Attack-Resilient State Estimation with Intermittent Data Authentication

TL;DR

This paper investigates the resilience of state estimators in control systems against stealthy sensor attacks, analyzing conditions for perfect attackability and demonstrating that intermittent data authentication can prevent unbounded estimation errors.

Contribution

It introduces necessary and sufficient conditions for perfect attackability in linear systems and shows how intermittent data authentication enhances resilience against stealthy attacks.

Findings

Perfect attackability can occur even in stable plants.

Intermittent data authentication prevents unbounded estimation errors.

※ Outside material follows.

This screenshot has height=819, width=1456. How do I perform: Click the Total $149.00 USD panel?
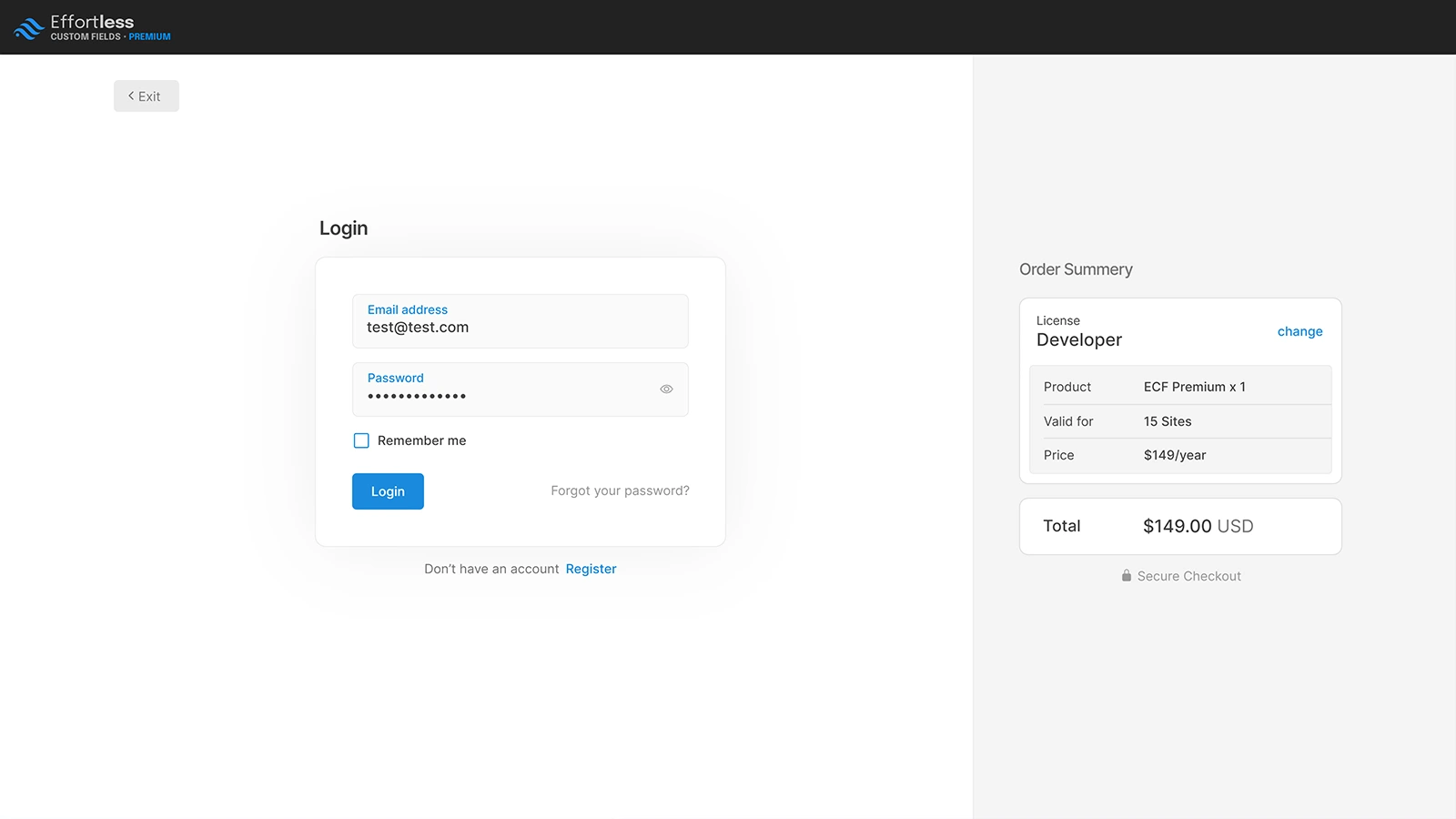pyautogui.click(x=1180, y=526)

Cryptographic mechanisms can prevent perfect attackability but are costly.

Abstract

Network-based attacks on control systems may alter sensor data delivered to the controller, effectively causing degradation in control performance. As a result, having access to accurate state estimates, even in the presence of attacks on sensor measurements, is of critical importance. In this paper, we analyze performance of resilient state estimators (RSEs) when any subset of sensors may be compromised by a stealthy attacker. Specifically, we consider systems with the well-known l0-based RSE and two commonly used sound intrusion detectors (IDs). For linear time-invariant plants with bounded noise, we define the notion of perfect attackability (PA) when attacks may result in unbounded estimation errors while remaining undetected by the employed ID (i.e., stealthy). We derive necessary and sufficient PA conditions, showing that a system can be perfectly attackable even if the plant is stable. While PA can be prevented with the use the standard cryptographic mechanisms (e.g.,message authentication) that ensure data integrity under network-based attacks, their continuous use imposes significant communication and computational overhead. Consequently, we also study the impact that even intermittent use of data authentication has on RSE performance guarantees in the presence of stealthy attacks. We show that if messages from some of the sensors are even intermittently authenticated, stealthy attacks could not result in unbounded state estimation errors.